See Skinning Rigid Props for Instancing for more details about how to benefit from this.
You win three times with instancing:
- because there is less allocated memory you can render more characters before hitting the memory limit and falling into the memory/disk swapping trap
- because less memory is needed, the time used to allocate memory (at frame start) is shorter
- because less memory was needed, the time to deallocate this memory (at frame end) is also shorter
Automatic Rigid Meshes Instancing is activated by default. The settings can be found in the Crowd Render Proxy.

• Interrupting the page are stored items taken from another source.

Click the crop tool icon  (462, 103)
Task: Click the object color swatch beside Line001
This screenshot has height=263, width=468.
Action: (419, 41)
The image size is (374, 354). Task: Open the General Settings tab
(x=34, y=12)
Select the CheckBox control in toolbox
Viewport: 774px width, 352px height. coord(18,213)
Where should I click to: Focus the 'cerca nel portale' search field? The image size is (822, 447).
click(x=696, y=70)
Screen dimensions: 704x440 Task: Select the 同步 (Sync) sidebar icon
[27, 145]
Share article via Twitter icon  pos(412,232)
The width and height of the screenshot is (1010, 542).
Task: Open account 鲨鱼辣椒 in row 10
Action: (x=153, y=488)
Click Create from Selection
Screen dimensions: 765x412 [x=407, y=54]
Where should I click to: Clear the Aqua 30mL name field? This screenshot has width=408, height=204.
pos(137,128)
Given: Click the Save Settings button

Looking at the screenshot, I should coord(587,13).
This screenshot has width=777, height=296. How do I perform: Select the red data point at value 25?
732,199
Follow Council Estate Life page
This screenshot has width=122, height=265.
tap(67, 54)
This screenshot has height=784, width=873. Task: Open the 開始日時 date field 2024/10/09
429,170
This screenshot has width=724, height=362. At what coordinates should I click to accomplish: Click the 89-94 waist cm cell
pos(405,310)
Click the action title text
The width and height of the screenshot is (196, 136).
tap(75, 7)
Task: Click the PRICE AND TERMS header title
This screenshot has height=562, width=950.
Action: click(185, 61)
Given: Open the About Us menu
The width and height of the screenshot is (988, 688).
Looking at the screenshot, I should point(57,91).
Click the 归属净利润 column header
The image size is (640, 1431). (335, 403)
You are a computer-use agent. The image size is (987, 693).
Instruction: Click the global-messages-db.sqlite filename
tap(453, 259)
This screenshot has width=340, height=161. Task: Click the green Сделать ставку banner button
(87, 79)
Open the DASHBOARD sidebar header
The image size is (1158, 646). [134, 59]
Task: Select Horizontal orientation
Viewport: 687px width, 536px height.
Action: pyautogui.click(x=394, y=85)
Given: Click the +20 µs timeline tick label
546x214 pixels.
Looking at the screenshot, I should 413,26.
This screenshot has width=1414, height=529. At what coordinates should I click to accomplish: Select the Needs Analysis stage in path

Comparison of the rendering of 10K soldiers with or without instancing
Using LOD for the Characters
Find the tutorial here.
Splitting the simulation/render
If the above tips & tricks and best practices are not enough, you can try to split your simulation or your render in multiple parts.
Find the tutorial here
Speed Up V-Ray Memory Deallocation when render with Windows
Due to Windows low fragmentation heap and V-Ray memory allocation strategy, a significant time can be spent to release the used memory after rendering has been completed. To solve this, set the environment variable VRAY_TERMINATE_ON_FRAME_END=1 then V-Ray will write the output image and terminate the render process without attempting to free any memory manually (it will be freed by the OS automatically).
Note that when using this technique, your render farm manager could report the frame as "in error" even if they were perfectly rendered.